- Task statement: When you copy the entries, keep every word exactly as it stands.

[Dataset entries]
============

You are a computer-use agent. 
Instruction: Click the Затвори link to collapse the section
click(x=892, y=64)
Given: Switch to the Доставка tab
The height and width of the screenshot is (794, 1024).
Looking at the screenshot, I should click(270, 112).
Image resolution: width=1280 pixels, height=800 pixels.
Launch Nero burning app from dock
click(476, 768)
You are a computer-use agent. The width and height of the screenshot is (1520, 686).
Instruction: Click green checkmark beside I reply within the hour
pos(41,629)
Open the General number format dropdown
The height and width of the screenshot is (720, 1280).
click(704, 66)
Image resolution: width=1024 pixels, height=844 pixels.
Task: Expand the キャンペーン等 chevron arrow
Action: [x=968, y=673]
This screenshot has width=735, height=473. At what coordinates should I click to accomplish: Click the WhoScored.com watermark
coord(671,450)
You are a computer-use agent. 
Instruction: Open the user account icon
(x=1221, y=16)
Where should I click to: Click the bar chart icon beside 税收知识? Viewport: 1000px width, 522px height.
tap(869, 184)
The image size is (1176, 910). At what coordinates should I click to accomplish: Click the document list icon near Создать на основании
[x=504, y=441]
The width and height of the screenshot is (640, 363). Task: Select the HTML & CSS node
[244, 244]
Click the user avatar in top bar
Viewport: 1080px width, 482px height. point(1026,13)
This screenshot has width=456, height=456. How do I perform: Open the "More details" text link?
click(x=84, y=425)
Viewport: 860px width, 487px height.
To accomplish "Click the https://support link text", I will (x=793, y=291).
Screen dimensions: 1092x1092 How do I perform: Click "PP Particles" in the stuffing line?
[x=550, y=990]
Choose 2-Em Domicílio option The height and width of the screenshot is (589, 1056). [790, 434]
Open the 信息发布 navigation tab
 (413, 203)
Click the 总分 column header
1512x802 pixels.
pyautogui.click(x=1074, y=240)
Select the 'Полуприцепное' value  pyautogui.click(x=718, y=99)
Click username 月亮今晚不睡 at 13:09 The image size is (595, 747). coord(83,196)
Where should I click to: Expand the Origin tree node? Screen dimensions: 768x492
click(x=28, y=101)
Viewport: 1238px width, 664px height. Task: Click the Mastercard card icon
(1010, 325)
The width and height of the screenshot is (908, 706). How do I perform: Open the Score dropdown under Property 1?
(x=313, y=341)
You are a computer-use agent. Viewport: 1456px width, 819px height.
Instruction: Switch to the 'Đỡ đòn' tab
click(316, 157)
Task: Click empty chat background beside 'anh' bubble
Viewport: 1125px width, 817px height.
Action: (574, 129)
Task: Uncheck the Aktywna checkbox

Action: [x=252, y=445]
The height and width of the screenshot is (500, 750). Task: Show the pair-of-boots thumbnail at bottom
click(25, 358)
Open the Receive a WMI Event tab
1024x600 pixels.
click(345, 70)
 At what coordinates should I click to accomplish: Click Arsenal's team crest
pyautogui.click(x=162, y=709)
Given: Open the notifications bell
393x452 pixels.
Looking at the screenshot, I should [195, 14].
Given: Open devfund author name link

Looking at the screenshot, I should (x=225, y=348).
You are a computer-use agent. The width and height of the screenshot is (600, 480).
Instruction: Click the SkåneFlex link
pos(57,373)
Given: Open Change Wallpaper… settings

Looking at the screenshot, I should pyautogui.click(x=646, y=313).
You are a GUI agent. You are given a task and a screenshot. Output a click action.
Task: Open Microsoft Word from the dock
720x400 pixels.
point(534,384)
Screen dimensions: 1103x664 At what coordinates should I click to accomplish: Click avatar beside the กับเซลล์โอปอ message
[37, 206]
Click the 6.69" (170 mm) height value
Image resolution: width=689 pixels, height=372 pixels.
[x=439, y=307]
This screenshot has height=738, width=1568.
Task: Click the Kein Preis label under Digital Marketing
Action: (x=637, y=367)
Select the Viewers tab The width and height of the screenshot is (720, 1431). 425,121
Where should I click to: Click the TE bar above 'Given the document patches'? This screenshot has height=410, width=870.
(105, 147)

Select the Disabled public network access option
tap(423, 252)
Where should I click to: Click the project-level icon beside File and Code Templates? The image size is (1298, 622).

============

- Solution for this task:
You are a computer-use agent. 
Instruction: Click the Затвори link to collapse the section
click(x=892, y=64)
Given: Switch to the Доставка tab
The height and width of the screenshot is (794, 1024).
Looking at the screenshot, I should click(270, 112).
Image resolution: width=1280 pixels, height=800 pixels.
Launch Nero burning app from dock
click(476, 768)
You are a computer-use agent. The width and height of the screenshot is (1520, 686).
Instruction: Click green checkmark beside I reply within the hour
pos(41,629)
Open the General number format dropdown
The height and width of the screenshot is (720, 1280).
click(704, 66)
Image resolution: width=1024 pixels, height=844 pixels.
Task: Expand the キャンペーン等 chevron arrow
Action: [x=968, y=673]
This screenshot has width=735, height=473. At what coordinates should I click to accomplish: Click the WhoScored.com watermark
coord(671,450)
You are a computer-use agent. 
Instruction: Open the user account icon
(x=1221, y=16)
Where should I click to: Click the bar chart icon beside 税收知识? Viewport: 1000px width, 522px height.
tap(869, 184)
The image size is (1176, 910). At what coordinates should I click to accomplish: Click the document list icon near Создать на основании
[x=504, y=441]
The width and height of the screenshot is (640, 363). Task: Select the HTML & CSS node
[244, 244]
Click the user avatar in top bar
Viewport: 1080px width, 482px height. point(1026,13)
This screenshot has width=456, height=456. How do I perform: Open the "More details" text link?
click(x=84, y=425)
Viewport: 860px width, 487px height.
To accomplish "Click the https://support link text", I will (x=793, y=291).
Screen dimensions: 1092x1092 How do I perform: Click "PP Particles" in the stuffing line?
[x=550, y=990]
Choose 2-Em Domicílio option The height and width of the screenshot is (589, 1056). [790, 434]
Open the 信息发布 navigation tab
 (413, 203)
Click the 总分 column header
1512x802 pixels.
pyautogui.click(x=1074, y=240)
Select the 'Полуприцепное' value  pyautogui.click(x=718, y=99)
Click username 月亮今晚不睡 at 13:09 The image size is (595, 747). coord(83,196)
Where should I click to: Expand the Origin tree node? Screen dimensions: 768x492
click(x=28, y=101)
Viewport: 1238px width, 664px height. Task: Click the Mastercard card icon
(1010, 325)
The width and height of the screenshot is (908, 706). How do I perform: Open the Score dropdown under Property 1?
(x=313, y=341)
You are a computer-use agent. Viewport: 1456px width, 819px height.
Instruction: Switch to the 'Đỡ đòn' tab
click(316, 157)
Task: Click empty chat background beside 'anh' bubble
Viewport: 1125px width, 817px height.
Action: (574, 129)
Task: Uncheck the Aktywna checkbox

Action: [x=252, y=445]
The height and width of the screenshot is (500, 750). Task: Show the pair-of-boots thumbnail at bottom
click(25, 358)
Open the Receive a WMI Event tab
1024x600 pixels.
click(345, 70)
 At what coordinates should I click to accomplish: Click Arsenal's team crest
pyautogui.click(x=162, y=709)
Given: Open the notifications bell
393x452 pixels.
Looking at the screenshot, I should [195, 14].
Given: Open devfund author name link

Looking at the screenshot, I should (x=225, y=348).
You are a computer-use agent. The width and height of the screenshot is (600, 480).
Instruction: Click the SkåneFlex link
pos(57,373)
Given: Open Change Wallpaper… settings

Looking at the screenshot, I should pyautogui.click(x=646, y=313).
You are a GUI agent. You are given a task and a screenshot. Output a click action.
Task: Open Microsoft Word from the dock
720x400 pixels.
point(534,384)
Screen dimensions: 1103x664 At what coordinates should I click to accomplish: Click avatar beside the กับเซลล์โอปอ message
[37, 206]
Click the 6.69" (170 mm) height value
Image resolution: width=689 pixels, height=372 pixels.
[x=439, y=307]
This screenshot has height=738, width=1568.
Task: Click the Kein Preis label under Digital Marketing
Action: (x=637, y=367)
Select the Viewers tab The width and height of the screenshot is (720, 1431). 425,121
Where should I click to: Click the TE bar above 'Given the document patches'? This screenshot has height=410, width=870.
(105, 147)

Select the Disabled public network access option
tap(423, 252)
Where should I click to: Click the project-level icon beside File and Code Templates? The image size is (1298, 622).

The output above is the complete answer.